[START OF Data records]
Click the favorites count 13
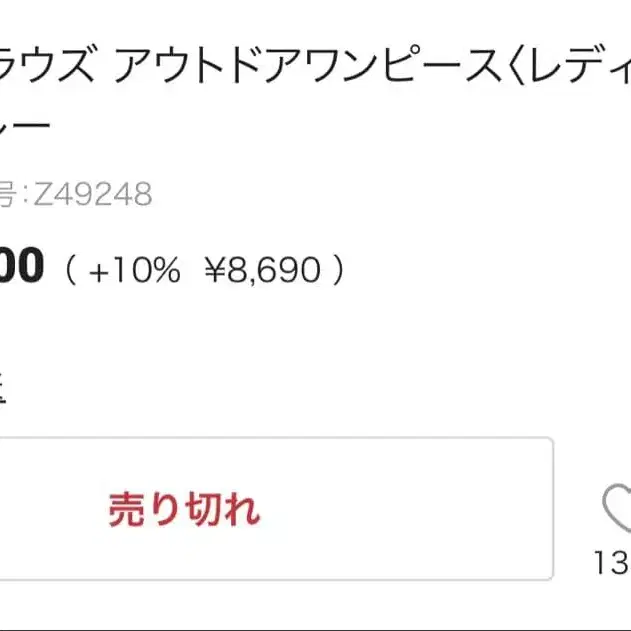Screen dimensions: 631x631 [x=612, y=563]
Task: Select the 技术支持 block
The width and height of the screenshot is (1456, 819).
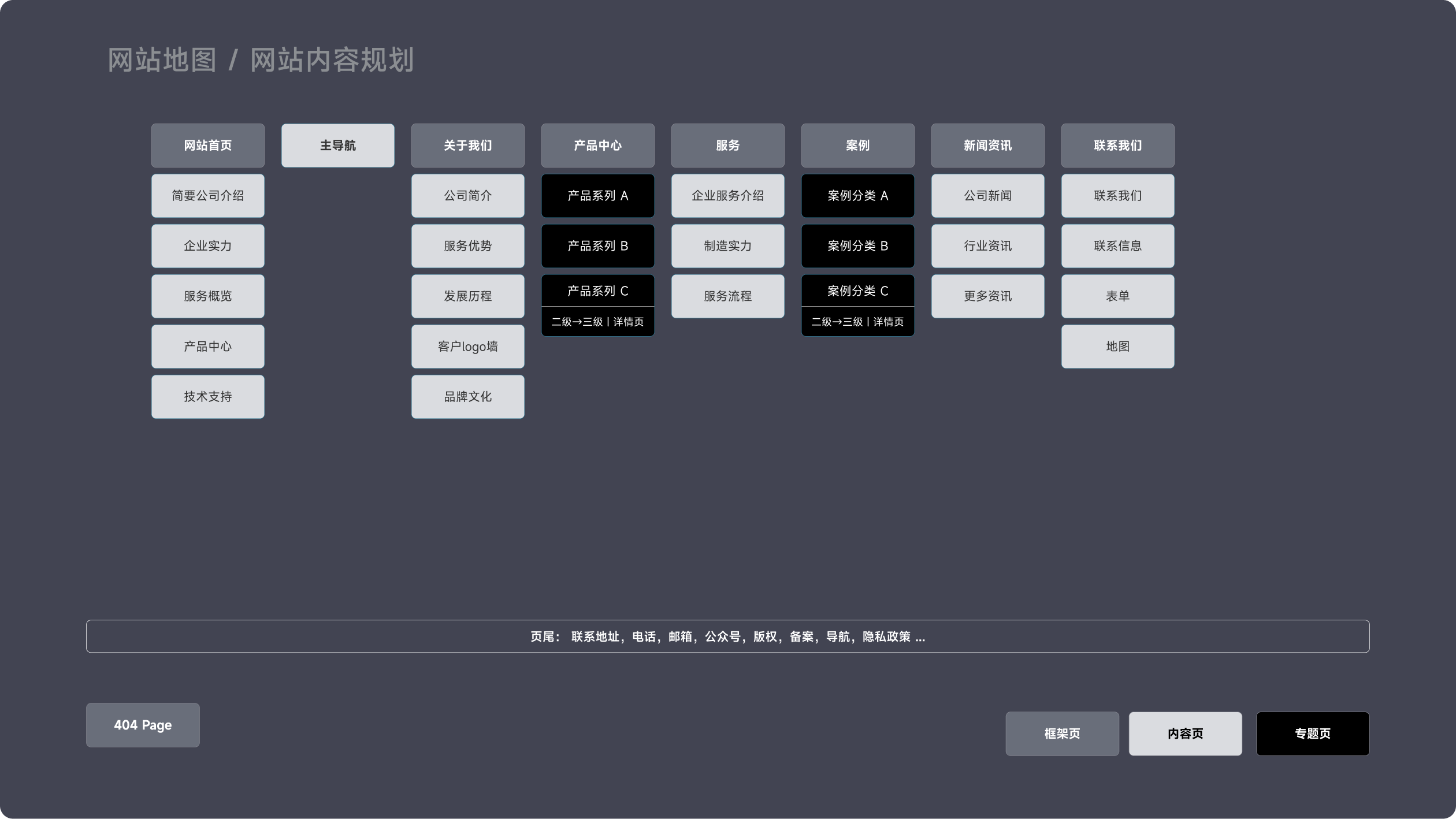Action: (x=207, y=397)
[END OF Data records]
> **Problem to work on**
Could you render each line of the data above as a JSON list of strings, one string per line, skipping blank lines and leaving the pictures out?

> **Solution for this problem**
[
  "Click the favorites count 13",
  "Screen dimensions: 631x631 [x=612, y=563]",
  "Task: Select the 技术支持 block",
  "The width and height of the screenshot is (1456, 819).",
  "Action: (x=207, y=397)"
]